**Excerto do texto**
Julga-se que Mahler provavelmente teria pensado num programa para esta sinfonia, mas, se assim foi, tê-lo-á guardado para si próprio. O que se conhece, é que ele teria originalmente pensado chamar o primeiro andamento de Die Welt als ewige Jetztzeit (O Mundo como um eterno agora) e o segundo de Freund Hein spielt auf (Ataca Amigo Hein), sendo o "Freund Hein" um termo eufemístico e alegórico alemão para a personificação da morte... neste caso do artista, e, mais concretamente, do violinista solista.
Se esta obra retrata realmente o percurso de uma criança ao encontro de Deus, uma suposição suportada simbolicamente pelo trenó, com as suas campainhas a chilrear aos primeiros compassos [I], num ambiente encantado a fazer lembrar um "era uma vez", e a imagem do "Freund Hein" a tocar o seu violino no segundo andamento [II], com uma sonoridade semelhante à dos antigos tocadores de rabeca do Ländler austríaco (com o violino a ser afinado em scordatura, ou seja, um tom acima, de forma a proporcionar o efeito rústico pretendido), então "o belo" terceiro andamento [III], l...e...n...t...o, seguramente descreverá a última etapa da viagem, o vislumbre ansioso de um Paraíso que parece inatingível, imaginado numa sumptuosa partitura para cordas e alguns breves apontamentos de bravos metais (a língua portuguesa, magnífica, também oferece destas coisas sublimes, como aliterações e outras, se formos atentos e pacientes...).
Depois, já nesse Paraíso que é o último andamento [IV], a entrada da voz faz recuar tudo o resto. Os versos sobre a abundância da cozinha celestial são ponctuados delicadamente pelas madeiras e pelos sons frágeis das mesmas campainhas que haviam iniciado a obra, agora uma memória de algo deixado à muito para trás. O último verso começa e o distanciamento ao mundo real alarga-se, a tonalidade de sol passa suavemente a ré, transportando-nos para um mundo diferente, cuja porta se vai fechando lentamente até ao calar das notas de harpas e contrabaixos, quase inaudíveis, até ao silêncio perfeito de uma recordação do divino.
Agrada-me pensar que voltamos a ser crianças quando retornamos aos Céus. Um pensamento que faz sentido: o Céu na Terra é vivido nos momentos de criança, naqueles dias simples de verão passados à beira-rio, num qualquer Souto de Lavar.


Nuno Oliveira




"Sinfonia nº 4, em sol maior"


✨ Extractos que proponho para audição: (ver também publicações nº 1, 23, 28 e 41)
  • Kiri Te Kanawa
  • Chicago Symphony Orchestra
  • Georg Solti
  • Decca, 410 188-2 DH
"o belo": toda a obra, principalmente os últimos dois andamentos (Uma interpretação
                intensa e profundamente sentida, com os metais a soarem de forma gloriosa,
                cordas exuberantes e a voz luminosa de Te Kanawa que nos toca o coração. "o belo"

**Extrato de dados**
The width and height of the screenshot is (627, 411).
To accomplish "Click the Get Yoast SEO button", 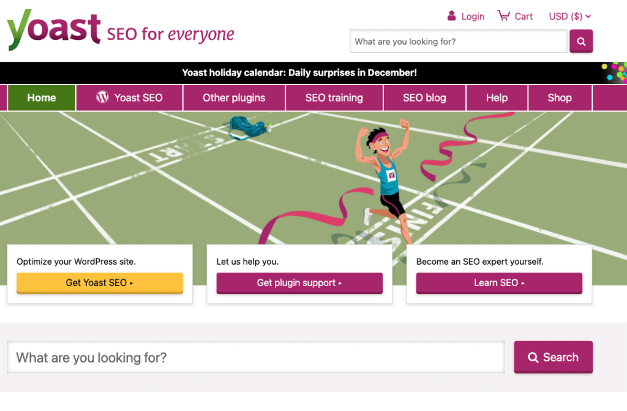I will [x=100, y=283].
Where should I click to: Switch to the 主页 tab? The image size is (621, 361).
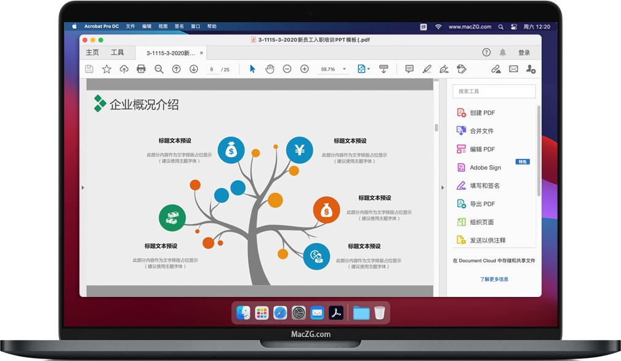click(92, 53)
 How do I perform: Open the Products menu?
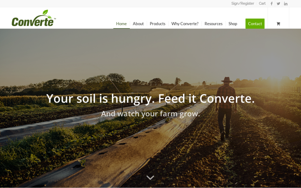[158, 24]
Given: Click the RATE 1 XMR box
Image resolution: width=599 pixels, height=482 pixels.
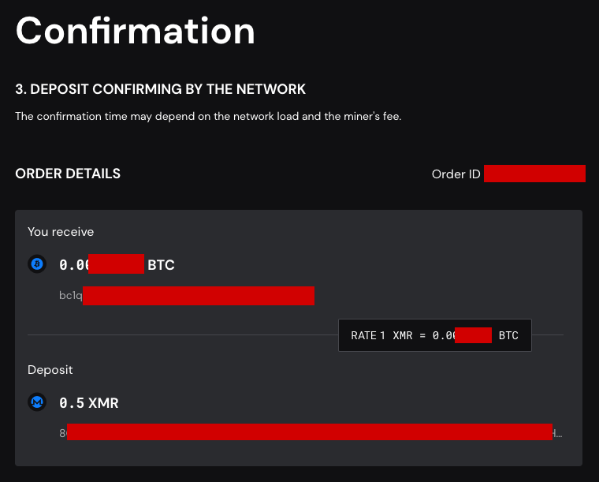Looking at the screenshot, I should (435, 335).
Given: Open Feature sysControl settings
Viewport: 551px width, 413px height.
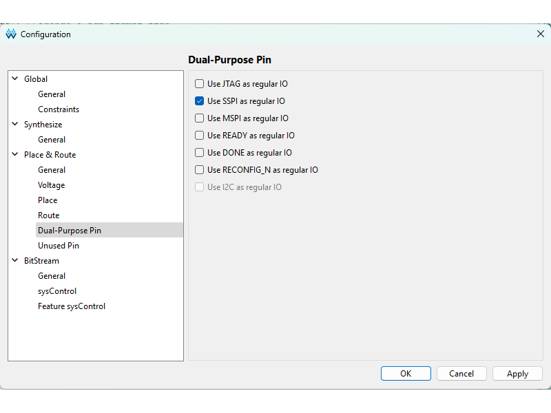Looking at the screenshot, I should tap(72, 306).
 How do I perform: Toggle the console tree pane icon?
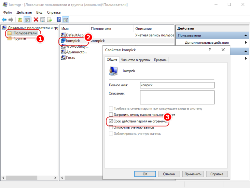coord(27,20)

**Tarefas a realizar**
1. Reescreva em forma de lista o parágrafo do texto sobre a Sinfonia n.º 4 de Mahler que começa por "Depois, já nesse Paraíso", mantendo os factos principais.
2. Responda às perguntas seguintes com base no texto sobre a Sinfonia n.º 4 de Mahler.
(a) Que título pensou Mahler originalmente dar ao primeiro andamento?
(b) Como é afinado o violino no segundo andamento?
(c) Que orquestra figura na gravação proposta para audição?

**Respostas do exercício**
1.
- No último andamento [IV], já no Paraíso, a entrada da voz faz recuar tudo o resto.
- Os versos sobre a abundância da cozinha celestial são pontuados pelas madeiras e pelas campainhas que abriram a obra, agora uma memória distante.
- No último verso, o afastamento do mundo real aumenta e a tonalidade passa suavemente de sol a ré.
- A porta desse mundo diferente vai-se fechando até às notas quase inaudíveis de harpas e contrabaixos, terminando no silêncio perfeito de uma recordação do divino.

2.
(a) Die Welt als ewige Jetztzeit (O Mundo como um eterno agora).
(b) Em scordatura, ou seja, um tom acima.
(c) A Chicago Symphony Orchestra.